Some promising prevention strategies are edging from the laboratory to the clinic. Trials on microbicides, which could help protect women whose partners won't use a condom, are expected to start delivering results late next year. One large trial has already found that male circumcision may cut the risk of HIV infection by 60%, and others are attempting to confirm this finding. Another study has established that antiretroviral drugs are safe for daily dosing in people without HIV, paving the way for larger tests of whether this could protect people from infection. All these approaches have limitations but are worthy of fuller exploration.

Additionally, an emerging move towards large-scale collaboration could bolster the efficiency of HIV research. Microbicide researchers are already communicating closely through several formal and informal mechanisms, and a roadmap was set out for this in a Microbicide Development Strategy, released on 17 August.

Vaccine researchers have also recently been required to collaborate more closely, under the umbrella of the Global HIV Vaccine Enterprise, supported by the Bill & Melinda Gates Foundation. Such collaboration has unfortunately been rare since the early days of HIV vaccine research. It may help to tackle some of the frustrations and dead-ends that have characterized the field from the start.

Individual HIV researchers have also begun banding together to counter divisive tendencies that they say have held the field back. Bruce Walker of Harvard Medical School has announced the beginning of a study on people who maintain good health despite being infected with HIV (see page 852). By studying these 'élite controllers', Walker and his colleagues aim to discover why these patients are able to conquer the virus, whereas others cannot. That information could guide a more effective vaccine. Walker says the study will publish its results under a group name — the HIV Elite Controllers Consortium — with no first or senior author.
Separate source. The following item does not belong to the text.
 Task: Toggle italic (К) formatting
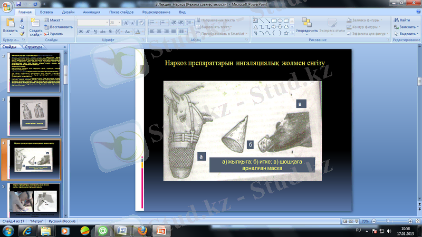click(88, 32)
This is a conscious attempt to break away from the divisions and rivalries that have previously dogged some research teams.

One in five people worldwide at high risk of HIV infection don't have access to prevention practices that already exist.

The approach is encouraging. But one of the most quoted statistics at the AIDS meeting was that one in five people worldwide at high risk of HIV infection don't have access to prevention practices that already exist. This is partly a resource problem: according to Beatrice Were of ActionAid Uganda, there are only three condoms per year available for every man in southern Africa.

But the failure of prevention strategies is also a scientific problem. On 17 August, a team from the World Health Organization and Johns Hopkins Bloomberg School of Public Health in Baltimore, Maryland, described their efforts to survey the published literature to establish what works for AIDS prevention in poor countries. The interventions studied included harm-reduction strategies for drug users who inject, targeted education programmes and abstinence. The meta-analysis found compelling evidence only for harm reduction — the strategy that political leaders, particularly in the United States, are least willing to fund.

The survey's main conclusion was that there remains a paucity of reliable data on the effectiveness of prevention strategies in developing countries. More epidemiologists and social scientists need to focus their energies on testing appropriate prevention methods in the places where the AIDS epidemic is at its worst. It is hopeless to await success with microbicides, or other biomedical strategies, if we don't even know why current interventions are failing.